● **Stored items**:
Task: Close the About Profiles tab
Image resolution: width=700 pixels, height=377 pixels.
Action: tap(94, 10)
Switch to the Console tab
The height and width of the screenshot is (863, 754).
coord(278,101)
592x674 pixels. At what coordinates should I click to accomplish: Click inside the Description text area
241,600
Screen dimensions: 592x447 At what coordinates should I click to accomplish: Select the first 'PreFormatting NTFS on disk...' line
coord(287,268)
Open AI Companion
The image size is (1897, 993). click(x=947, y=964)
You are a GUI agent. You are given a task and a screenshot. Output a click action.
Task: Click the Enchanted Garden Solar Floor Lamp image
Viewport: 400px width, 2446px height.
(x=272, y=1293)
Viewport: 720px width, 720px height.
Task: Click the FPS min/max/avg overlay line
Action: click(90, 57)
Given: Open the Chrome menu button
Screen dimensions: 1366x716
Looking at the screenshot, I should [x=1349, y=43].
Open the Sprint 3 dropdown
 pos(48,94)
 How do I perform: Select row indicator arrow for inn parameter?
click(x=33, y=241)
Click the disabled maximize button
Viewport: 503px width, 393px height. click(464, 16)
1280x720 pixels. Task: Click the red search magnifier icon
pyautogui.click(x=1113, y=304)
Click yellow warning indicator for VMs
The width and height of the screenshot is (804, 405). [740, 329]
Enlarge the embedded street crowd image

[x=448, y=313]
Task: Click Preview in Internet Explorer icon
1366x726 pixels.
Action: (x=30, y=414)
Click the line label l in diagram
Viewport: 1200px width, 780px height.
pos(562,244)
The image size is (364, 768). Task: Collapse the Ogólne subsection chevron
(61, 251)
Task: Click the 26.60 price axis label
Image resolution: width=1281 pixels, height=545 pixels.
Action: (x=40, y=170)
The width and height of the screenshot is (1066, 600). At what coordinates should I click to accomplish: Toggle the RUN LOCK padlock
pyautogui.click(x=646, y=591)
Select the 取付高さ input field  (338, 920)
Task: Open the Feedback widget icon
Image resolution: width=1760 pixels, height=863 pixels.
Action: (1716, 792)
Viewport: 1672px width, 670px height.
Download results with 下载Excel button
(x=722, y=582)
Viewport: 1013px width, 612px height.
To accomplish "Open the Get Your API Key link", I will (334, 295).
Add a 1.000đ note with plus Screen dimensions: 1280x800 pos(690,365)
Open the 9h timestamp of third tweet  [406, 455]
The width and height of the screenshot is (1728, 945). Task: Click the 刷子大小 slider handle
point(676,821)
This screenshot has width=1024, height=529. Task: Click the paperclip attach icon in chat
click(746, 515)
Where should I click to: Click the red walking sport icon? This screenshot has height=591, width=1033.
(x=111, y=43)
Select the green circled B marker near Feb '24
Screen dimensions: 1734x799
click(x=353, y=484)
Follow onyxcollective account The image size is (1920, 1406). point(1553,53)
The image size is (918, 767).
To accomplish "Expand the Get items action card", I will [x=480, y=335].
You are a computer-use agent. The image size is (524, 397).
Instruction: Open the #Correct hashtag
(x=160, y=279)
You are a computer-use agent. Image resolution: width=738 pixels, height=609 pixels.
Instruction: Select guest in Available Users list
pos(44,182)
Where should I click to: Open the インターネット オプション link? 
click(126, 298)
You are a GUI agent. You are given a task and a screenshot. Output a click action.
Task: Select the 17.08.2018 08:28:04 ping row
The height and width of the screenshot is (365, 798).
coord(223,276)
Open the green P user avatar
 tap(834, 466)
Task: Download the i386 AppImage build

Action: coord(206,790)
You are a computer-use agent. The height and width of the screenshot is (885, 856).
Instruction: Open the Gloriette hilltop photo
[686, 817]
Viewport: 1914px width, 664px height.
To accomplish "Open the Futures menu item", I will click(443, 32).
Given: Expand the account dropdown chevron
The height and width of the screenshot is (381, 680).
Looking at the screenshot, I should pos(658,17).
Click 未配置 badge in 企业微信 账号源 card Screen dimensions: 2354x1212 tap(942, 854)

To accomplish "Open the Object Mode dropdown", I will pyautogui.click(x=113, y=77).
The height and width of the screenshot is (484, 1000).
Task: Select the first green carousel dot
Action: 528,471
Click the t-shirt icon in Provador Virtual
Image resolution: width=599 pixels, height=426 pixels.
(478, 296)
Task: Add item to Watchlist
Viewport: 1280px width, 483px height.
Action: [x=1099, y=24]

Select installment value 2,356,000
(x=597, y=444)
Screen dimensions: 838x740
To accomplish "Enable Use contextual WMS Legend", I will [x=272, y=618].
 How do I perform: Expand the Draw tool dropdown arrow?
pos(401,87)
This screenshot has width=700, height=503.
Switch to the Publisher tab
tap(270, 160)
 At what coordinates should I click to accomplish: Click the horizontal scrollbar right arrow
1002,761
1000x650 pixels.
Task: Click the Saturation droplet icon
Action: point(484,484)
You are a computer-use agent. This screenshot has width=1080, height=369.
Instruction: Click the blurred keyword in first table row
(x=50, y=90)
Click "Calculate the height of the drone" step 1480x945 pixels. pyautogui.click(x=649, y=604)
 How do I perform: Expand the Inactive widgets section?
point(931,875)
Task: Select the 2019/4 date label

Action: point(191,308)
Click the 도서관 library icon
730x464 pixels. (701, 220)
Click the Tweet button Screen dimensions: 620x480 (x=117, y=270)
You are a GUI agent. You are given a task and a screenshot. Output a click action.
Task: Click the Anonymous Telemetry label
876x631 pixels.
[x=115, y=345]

● **EXERCISE REQUIREMENTS**: Send back, unchanged, every line of the records from the one with "Switch to the Publisher tab" through the last.

● **SOLUTION**:
Switch to the Publisher tab
tap(270, 160)
 At what coordinates should I click to accomplish: Click the horizontal scrollbar right arrow
1002,761
1000x650 pixels.
Task: Click the Saturation droplet icon
Action: point(484,484)
You are a computer-use agent. This screenshot has width=1080, height=369.
Instruction: Click the blurred keyword in first table row
(x=50, y=90)
Click "Calculate the height of the drone" step 1480x945 pixels. pyautogui.click(x=649, y=604)
 How do I perform: Expand the Inactive widgets section?
point(931,875)
Task: Select the 2019/4 date label

Action: point(191,308)
Click the 도서관 library icon
730x464 pixels. (701, 220)
Click the Tweet button Screen dimensions: 620x480 (x=117, y=270)
You are a GUI agent. You are given a task and a screenshot. Output a click action.
Task: Click the Anonymous Telemetry label
876x631 pixels.
[x=115, y=345]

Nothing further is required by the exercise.